## RECORDS SUPPLIED

------------------------------

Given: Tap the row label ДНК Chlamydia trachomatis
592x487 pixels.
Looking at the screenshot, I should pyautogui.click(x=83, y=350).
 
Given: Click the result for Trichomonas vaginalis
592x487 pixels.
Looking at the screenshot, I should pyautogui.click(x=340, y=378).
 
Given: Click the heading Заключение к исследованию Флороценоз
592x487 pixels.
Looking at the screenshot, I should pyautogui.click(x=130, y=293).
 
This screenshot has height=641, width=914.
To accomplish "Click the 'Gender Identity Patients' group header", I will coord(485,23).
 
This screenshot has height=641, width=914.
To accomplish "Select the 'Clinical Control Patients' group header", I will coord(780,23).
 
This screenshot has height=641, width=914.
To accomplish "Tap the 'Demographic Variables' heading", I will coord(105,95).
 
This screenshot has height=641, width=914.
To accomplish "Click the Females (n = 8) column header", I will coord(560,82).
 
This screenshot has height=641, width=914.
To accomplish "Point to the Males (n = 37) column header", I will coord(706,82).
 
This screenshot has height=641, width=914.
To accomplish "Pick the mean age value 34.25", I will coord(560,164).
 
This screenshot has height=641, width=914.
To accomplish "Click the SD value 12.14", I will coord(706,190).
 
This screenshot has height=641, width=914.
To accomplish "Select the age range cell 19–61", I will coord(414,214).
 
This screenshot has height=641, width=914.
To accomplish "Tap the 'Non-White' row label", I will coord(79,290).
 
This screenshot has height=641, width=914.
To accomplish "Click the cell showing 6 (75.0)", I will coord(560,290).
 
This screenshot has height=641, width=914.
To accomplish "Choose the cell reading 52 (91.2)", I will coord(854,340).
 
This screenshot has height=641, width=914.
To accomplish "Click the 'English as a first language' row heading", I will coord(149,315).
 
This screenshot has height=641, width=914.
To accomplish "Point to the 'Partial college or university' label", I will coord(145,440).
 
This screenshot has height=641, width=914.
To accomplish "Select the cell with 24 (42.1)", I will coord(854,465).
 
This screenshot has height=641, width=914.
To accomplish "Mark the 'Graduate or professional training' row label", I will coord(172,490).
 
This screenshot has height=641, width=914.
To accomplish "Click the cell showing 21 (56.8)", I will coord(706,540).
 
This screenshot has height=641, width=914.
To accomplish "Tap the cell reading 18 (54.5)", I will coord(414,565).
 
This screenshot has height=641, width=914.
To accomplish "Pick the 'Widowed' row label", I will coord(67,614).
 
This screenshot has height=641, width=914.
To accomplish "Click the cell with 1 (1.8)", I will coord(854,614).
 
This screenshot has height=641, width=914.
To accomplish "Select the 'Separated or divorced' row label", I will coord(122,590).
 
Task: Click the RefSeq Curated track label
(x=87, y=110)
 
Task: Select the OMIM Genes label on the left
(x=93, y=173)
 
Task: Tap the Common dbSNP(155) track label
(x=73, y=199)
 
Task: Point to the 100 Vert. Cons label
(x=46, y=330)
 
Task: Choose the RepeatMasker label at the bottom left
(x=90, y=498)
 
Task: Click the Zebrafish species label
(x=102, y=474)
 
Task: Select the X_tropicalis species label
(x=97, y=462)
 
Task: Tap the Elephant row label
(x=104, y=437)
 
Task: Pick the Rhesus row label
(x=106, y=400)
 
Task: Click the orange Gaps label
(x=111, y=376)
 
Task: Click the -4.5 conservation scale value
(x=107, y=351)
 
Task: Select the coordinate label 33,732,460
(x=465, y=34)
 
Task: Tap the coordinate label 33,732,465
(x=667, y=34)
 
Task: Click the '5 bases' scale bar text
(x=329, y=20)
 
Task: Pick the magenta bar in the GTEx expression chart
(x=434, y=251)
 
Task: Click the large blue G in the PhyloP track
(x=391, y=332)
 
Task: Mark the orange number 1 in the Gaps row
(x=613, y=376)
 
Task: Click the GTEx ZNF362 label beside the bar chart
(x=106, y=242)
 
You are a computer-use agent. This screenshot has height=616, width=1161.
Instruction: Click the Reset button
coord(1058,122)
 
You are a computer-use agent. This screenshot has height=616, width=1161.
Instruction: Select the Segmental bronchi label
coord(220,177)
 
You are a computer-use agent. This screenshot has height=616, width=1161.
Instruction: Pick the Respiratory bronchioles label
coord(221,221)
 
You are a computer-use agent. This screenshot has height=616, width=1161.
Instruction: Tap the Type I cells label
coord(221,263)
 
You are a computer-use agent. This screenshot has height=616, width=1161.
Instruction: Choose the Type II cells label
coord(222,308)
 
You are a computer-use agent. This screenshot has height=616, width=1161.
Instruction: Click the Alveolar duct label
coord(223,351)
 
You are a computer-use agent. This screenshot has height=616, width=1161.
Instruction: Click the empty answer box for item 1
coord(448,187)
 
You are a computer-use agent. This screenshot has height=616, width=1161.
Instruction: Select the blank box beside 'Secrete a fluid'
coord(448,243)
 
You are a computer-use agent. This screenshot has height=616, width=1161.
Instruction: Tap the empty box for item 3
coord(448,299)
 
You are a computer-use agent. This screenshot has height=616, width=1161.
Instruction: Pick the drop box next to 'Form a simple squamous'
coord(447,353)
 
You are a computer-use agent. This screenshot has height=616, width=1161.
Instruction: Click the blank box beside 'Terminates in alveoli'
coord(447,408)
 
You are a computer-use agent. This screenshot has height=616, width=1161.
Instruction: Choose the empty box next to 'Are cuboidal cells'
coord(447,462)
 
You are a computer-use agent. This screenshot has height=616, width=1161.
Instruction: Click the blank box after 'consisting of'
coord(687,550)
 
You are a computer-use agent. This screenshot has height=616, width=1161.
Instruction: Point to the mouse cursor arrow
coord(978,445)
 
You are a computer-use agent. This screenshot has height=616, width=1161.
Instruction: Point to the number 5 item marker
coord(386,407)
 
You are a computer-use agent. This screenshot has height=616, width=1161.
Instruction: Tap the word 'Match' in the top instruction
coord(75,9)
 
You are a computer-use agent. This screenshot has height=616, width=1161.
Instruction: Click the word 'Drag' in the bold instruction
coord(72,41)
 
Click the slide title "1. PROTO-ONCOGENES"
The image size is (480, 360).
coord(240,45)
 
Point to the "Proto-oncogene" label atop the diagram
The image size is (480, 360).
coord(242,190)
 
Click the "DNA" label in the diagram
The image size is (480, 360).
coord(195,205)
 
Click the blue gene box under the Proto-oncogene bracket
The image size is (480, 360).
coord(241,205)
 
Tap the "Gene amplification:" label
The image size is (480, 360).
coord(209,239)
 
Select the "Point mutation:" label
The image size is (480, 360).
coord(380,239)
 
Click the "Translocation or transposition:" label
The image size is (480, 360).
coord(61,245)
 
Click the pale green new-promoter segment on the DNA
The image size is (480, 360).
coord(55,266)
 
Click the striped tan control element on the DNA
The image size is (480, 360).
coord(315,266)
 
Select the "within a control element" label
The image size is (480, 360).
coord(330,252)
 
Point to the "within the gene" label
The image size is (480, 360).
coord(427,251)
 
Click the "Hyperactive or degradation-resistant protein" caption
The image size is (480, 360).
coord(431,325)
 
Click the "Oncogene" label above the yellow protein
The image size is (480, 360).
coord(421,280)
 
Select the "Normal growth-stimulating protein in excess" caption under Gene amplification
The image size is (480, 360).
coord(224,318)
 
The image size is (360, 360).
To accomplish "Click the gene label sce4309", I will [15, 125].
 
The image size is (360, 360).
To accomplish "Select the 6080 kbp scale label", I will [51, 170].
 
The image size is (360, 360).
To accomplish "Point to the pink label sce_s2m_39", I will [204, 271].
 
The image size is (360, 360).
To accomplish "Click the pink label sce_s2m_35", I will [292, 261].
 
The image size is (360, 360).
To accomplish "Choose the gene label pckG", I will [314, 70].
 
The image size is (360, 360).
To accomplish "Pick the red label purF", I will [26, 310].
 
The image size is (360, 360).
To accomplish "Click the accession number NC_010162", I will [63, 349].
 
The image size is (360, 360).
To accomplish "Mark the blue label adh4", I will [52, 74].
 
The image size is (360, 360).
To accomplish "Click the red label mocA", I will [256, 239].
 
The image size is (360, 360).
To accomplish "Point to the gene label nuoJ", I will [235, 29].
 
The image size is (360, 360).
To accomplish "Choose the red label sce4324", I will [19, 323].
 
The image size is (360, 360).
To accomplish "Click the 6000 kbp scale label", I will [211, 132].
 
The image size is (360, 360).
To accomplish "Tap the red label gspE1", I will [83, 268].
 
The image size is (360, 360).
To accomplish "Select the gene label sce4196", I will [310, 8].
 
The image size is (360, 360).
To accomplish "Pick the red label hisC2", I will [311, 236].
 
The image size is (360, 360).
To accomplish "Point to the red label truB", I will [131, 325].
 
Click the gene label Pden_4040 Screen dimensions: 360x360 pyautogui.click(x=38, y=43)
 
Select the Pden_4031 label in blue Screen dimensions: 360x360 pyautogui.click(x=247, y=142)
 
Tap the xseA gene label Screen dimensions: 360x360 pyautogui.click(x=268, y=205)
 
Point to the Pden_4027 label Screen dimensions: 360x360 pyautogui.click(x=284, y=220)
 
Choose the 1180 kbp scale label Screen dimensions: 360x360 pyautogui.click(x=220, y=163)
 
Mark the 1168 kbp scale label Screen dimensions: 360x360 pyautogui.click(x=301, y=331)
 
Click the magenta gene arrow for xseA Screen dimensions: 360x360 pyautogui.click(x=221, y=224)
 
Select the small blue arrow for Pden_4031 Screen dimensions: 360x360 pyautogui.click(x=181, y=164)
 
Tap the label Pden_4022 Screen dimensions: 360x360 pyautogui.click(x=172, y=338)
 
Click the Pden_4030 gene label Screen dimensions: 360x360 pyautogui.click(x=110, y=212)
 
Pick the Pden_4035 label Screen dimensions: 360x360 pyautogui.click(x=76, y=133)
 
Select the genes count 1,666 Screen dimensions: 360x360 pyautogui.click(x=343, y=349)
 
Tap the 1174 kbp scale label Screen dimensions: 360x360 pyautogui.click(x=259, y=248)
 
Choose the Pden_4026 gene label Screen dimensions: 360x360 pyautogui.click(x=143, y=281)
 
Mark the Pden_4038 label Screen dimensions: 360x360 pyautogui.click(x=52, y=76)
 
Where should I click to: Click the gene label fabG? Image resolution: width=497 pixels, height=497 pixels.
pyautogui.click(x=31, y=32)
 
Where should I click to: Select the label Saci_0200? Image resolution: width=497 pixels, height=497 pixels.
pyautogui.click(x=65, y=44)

------------------------------

## PROBLEM STATEMENT
Above are some records. Copy each of their lines that holds the string "header".

## TASK RESPONSE
To accomplish "Click the 'Gender Identity Patients' group header", I will coord(485,23).
To accomplish "Select the 'Clinical Control Patients' group header", I will coord(780,23).
To accomplish "Click the Females (n = 8) column header", I will coord(560,82).
To accomplish "Point to the Males (n = 37) column header", I will coord(706,82).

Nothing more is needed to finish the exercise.